►

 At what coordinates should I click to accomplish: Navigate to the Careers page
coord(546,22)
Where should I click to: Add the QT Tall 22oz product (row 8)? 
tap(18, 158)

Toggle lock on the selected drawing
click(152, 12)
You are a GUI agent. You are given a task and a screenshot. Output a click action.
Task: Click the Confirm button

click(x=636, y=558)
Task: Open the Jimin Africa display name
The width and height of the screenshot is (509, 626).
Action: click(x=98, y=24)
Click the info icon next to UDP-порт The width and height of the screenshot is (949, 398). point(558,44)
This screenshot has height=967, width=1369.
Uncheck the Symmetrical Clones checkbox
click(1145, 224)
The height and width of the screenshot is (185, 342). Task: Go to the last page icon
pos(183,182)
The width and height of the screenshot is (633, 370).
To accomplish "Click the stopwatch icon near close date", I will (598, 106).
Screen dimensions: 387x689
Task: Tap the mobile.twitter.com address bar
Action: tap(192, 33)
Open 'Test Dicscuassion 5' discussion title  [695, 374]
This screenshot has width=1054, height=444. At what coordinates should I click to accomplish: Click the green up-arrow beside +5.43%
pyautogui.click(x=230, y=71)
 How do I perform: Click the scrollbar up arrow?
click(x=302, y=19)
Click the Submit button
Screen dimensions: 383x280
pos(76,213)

◄

» Problem statement
Rewrite the entries from the start through the line containing "click(152, 12)", swapping "Careers" for "Contact" and leaving everything else unchanged.

» Exercise answer
 At what coordinates should I click to accomplish: Navigate to the Contact page
coord(546,22)
Where should I click to: Add the QT Tall 22oz product (row 8)? 
tap(18, 158)

Toggle lock on the selected drawing
click(152, 12)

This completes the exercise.